5) The data from the central brain (Figure 7) are very superficial and unconvincing. They should be presented better (Dpn staining) and they should be quantified (we only see ~10 neuroblasts) or the data should be removed.

We have done both. We now show Dpn Ase staining to confirm type I identity, and add quantification. There is a highly significant failure to repress the early factor Chinmo and activate the late factors Broad and E93 in the absence of ecdysone signaling within type I central brain neuroblasts.

6) The requirement of ecdysone/EcR in the transition of the neuroblasts is not absolute since the transition still occurs in their absence, although very delayed (120-160h). One possibility is that the ecdysone manipulations result in a delay of development, which impacts the neuroblasts as well. Alternatively, ecdysone and its receptor might not be necessary for the transition per se but are important for properly timing the transition. Moreover, when the authors use neuroblast-specific manipulations (such as the dominant negative EcR), the neuroblasts express Broad normally, although they do not express Syncrip and E93. And if one looks at Figure 7, where the authors depict "equivalent" stages of larval brains with the ecdysone temperature-sensitive mutation in the permissive and restrictive temperature, it is easy to notice that these two brains are far from being in the same age: The ecdysone manipulations might have other consequences besides delaying larval development. The authors need to address or at least to discuss this issue. One possible experiment is to generate mutant neuroblast clones for Ecr-B1 and/or Usp and address the transition of the temporal factors in a wild-type background.

We appreciate these comments, and we share the reviewers’ belief that it is essential to rule out general developmental delays as the origin of the phenotypes. We have multiple experiments that address this directly, and we have added a new paragraph to the Discussion describing them as a whole: "Although a global reduction of ecdysone levels is likely to have pleiotropic effects on larval development, we have performed multiple experiments to show that the absence or delay in late temporal factor expression following reduced ecdysone signaling is not due to general developmental delay. […] Taken together, these data support our conclusion that ecdysone signaling acts directly on larval neuroblasts to promote an early-to-late gene expression transition."

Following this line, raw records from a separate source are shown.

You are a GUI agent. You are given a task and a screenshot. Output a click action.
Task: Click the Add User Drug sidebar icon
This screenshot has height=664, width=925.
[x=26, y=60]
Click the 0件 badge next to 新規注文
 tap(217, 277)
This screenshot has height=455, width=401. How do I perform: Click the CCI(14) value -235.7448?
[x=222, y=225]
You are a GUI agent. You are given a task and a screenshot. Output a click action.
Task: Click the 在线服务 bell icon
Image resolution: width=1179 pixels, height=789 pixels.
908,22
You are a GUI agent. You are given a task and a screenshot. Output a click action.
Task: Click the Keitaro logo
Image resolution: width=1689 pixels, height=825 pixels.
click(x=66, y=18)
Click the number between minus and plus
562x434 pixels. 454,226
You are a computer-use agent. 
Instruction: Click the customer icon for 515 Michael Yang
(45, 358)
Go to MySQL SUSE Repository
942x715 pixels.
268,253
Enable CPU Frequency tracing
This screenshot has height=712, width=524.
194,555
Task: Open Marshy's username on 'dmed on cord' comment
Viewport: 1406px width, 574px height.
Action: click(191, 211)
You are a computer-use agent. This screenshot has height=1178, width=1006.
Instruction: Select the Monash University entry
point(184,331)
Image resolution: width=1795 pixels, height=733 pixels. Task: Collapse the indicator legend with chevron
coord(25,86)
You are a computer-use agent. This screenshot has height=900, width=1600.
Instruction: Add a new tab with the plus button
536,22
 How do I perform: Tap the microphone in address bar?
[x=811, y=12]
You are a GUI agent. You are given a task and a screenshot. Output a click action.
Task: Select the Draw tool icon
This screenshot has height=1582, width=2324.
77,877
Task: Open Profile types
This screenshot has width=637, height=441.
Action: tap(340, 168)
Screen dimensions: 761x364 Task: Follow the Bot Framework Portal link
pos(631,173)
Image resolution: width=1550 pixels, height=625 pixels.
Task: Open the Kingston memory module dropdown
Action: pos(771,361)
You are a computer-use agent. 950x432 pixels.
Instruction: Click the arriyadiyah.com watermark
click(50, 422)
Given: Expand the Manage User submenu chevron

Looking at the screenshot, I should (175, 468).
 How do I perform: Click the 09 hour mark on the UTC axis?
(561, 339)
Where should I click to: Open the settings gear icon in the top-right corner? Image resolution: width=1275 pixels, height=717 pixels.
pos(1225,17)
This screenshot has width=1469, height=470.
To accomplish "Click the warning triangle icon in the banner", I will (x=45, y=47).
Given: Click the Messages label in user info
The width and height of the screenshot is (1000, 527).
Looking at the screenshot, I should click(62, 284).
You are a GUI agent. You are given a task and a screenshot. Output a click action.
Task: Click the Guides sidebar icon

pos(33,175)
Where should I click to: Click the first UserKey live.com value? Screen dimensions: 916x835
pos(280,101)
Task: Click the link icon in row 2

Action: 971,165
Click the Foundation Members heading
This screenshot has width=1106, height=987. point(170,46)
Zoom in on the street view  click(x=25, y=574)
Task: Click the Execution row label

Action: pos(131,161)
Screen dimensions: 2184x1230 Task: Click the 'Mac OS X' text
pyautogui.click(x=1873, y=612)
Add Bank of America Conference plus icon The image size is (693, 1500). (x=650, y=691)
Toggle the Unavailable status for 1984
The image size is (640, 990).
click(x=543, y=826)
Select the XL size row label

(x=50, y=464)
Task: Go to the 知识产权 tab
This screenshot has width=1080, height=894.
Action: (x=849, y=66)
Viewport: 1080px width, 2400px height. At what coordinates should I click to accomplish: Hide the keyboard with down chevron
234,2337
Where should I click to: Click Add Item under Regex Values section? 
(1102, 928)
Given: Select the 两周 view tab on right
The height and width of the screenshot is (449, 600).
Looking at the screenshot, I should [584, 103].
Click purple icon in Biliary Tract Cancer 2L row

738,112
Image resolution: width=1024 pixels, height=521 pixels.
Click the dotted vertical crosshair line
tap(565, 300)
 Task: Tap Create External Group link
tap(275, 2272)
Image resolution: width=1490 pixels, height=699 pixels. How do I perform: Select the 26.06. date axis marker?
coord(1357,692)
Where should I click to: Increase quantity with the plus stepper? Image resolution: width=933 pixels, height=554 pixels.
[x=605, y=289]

7) The authors suggest that EcR temporal expression is sufficient to induce an early to late transition or that ecdysone is not the triggering factor because "it is present throughout larval development." However, ecdysone levels dramatically change during development and have multiple distinct peaks, one of which may trigger the transition.

Data from Kozlova and Thummel (2000) show that the ecdysone peak at 24h (L1-L2 transition) is larger than the ecdysone level at 56h. Thus, it is not just a supra-threshold response to ecdysone that activates late factor expression. Furthermore, we've shown that none of the EcR isoforms are detectable in type II neuroblasts prior to 56h (Figure 4—figure supplement 1C, D), making it very unlikely that ecdysone could act earlier than 56h when EcR-B1 is first detected in neuroblasts. We believe that it is both exposure to ecdysone and presence of the EcR in neuroblasts that is required. These two events are first coincident at 56h after larval hatching.

If temporal expression of EcR is responsible for the transition, this might actually be a way for all neuroblasts to be synchronized. Are Br/Syncrip expressed in a synchronous or asynchronous manner in individual central brain neuroblasts? If asynchronous, perhaps they can respond to the multiple ecdysone peaks during larval development, as long as they already express Svp?

This is a great question, and the answer is asynchronous. Individual neuroblasts express temporal factors slightly asynchronously in each brain (although in general very reproducible, e.g. E93 starts to be expressed at ~96h but never at 60h). Whether this slight asynchrony is due to spatial identity differences between neuroblasts, or due to stochastic differences in responsiveness to ecdysone remains to be determined.